Data Curation#
This tutorial demonstrates how to prepare data (reaction standardization and filtration) before reaction rules extraction and retrosynthetic model training in SynPlanner
Basic recommendations#
1. Always do reaction data filtration
Reaction data filtration is a crucial step in the reaction data curation pipeline. Reaction filtration ensures the validity of the extracted reaction rules and is needed for the correct execution of the programming code. Thus, it is recommended to do a reaction data filtration before the extraction of reaction rules and training retrosynthetic models.
2. Input and output reaction representation can be different after filtration
The current version of the reaction data filtration protocol in SynPlanner includes some functions for additional standardization of input reactions. This is why sometimes the output reaction SMILES, after it passes all the reaction filters, may not exactly match the input reaction SMILES.
1. Set up input and output data locations#
The SynPlanner input data will be downloaded from the HuggingFace repository to the specified directory.
[ ]:
import os
import shutil
from pathlib import Path
from synplan.utils.loading import download_unpack_data
# download reaction data from new repo
data_folder = Path("synplan_data").resolve()
original_data_path = download_unpack_data(
filename="uspto_full_mapped.smi.zip",
subfolder="reaction_data/uspto/raw",
save_to=data_folder,
)
# results folder
results_folder = Path("tutorial_results").resolve()
results_folder.mkdir(exist_ok=True)
shutil.copy(original_data_path, results_folder.joinpath('uspto_original.smi'))
# output_data
mapped_data_path = results_folder.joinpath("uspto_mapped.smi")
standardized_data_path = results_folder.joinpath("uspto_standardized.smi")

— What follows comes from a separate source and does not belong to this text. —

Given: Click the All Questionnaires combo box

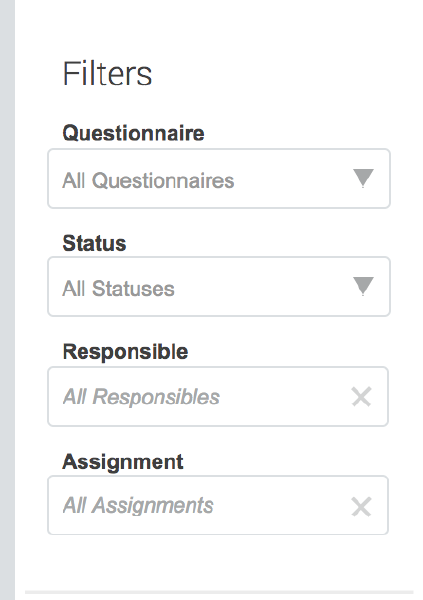Looking at the screenshot, I should 219,179.
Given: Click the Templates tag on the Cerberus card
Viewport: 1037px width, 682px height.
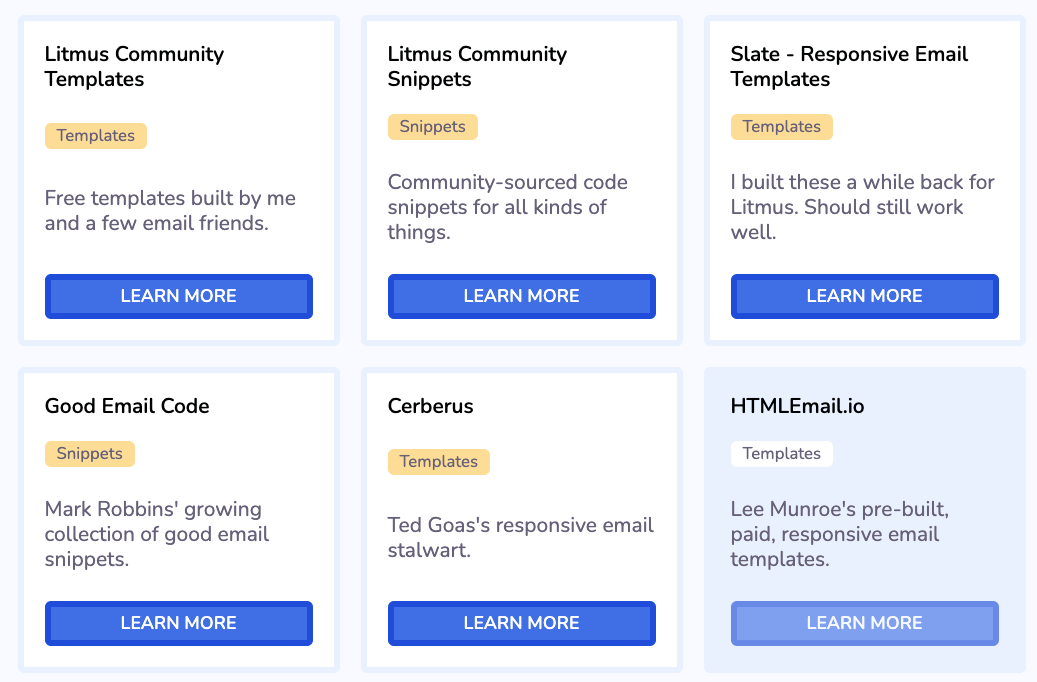Looking at the screenshot, I should [439, 462].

filtered_data_path = results_folder.joinpath("uspto_filtered.smi")
2. Reaction atom-atom mapping#
Atom-atom mapping establishes the correspondence between atoms in reactants and products. This is a prerequisite for downstream steps such as reaction rule extraction.
SynPlanner provides GPU-accelerated reaction mapping via a neural attention model (chytorch). The map_reactions_from_file function processes a SMILES file in streaming batches through a three-stage pipeline (parse → GPU inference → map + write).
[ ]:
from synplan.chem.data.mapping import MappingConfig, map_reactions_from_file
mapping_config = MappingConfig(
batch_size=16,
chunk_size=5000,
)
map_reactions_from_file(
config=mapping_config,
input_reaction_data_path=original_data_path,
mapped_reaction_data_path=mapped_data_path,
silent=False,
)
Note
For mapping a single reaction programmatically, use map_reaction from the same module:
from synplan.chem.data.mapping import map_reaction
from chython import smiles
rxn = smiles("CC(=O)O.OCC>>CC(=O)OCC.O")
map_reaction(rxn)
3. Reaction standardization#
The reaction data standardization protocol includes the standardization of individual molecules (reagents, reactants, and products) and the standardization of reactions (e.g. reaction equation balancing).
More details about reaction standardization protocol in SynPlanner can be found in official documentation.
Note
In this tutorial, the input data are already standardized by a slightly different protocol. It omits major tautomer selection done by ChemAxon standardizer.
Standardization configuration#
The next step is to configure the reaction standardization process. We do this using the ReactionStandardizationConfig class in SynPlanner. This class allows for the specification of various parameters and settings for the standardization process.
More details about reaction standardization configuration in SynPlanner can be found in official documentation.
[ ]:
from synplan.utils.logging import init_logger
# Initialize before importing standardizing
logger, log_file_path = init_logger(
name="synplan",
console_level="ERROR",
file_level="INFO",
)
from synplan.chem.data.standardizing import (
ReactionStandardizationConfig, # the main config class
standardize_reactions_from_file, # reaction standardization function
# reaction standardizers
KekuleFormConfig,
CheckValenceConfig,
ImplicifyHydrogensConfig,
CheckIsotopesConfig,
AromaticFormConfig,
MappingFixConfig,
UnchangedPartsConfig,
DuplicateReactionConfig,
)
# specify the list of applied reaction standardizers
standardization_config = ReactionStandardizationConfig(
kekule_form_config=KekuleFormConfig(),
check_valence_config=CheckValenceConfig(),
implicify_hydrogens_config=ImplicifyHydrogensConfig(),
check_isotopes_config=CheckIsotopesConfig(),
aromatic_form_config=AromaticFormConfig(),
mapping_fix_config=MappingFixConfig(),
unchanged_parts_config=UnchangedPartsConfig(),
duplicate_reaction_config=DuplicateReactionConfig(),
)
Note
If the reaction standardizer name (..._config) is listed in the ReactionStandardizationConfig (see above), it means that this standardizer will be activated.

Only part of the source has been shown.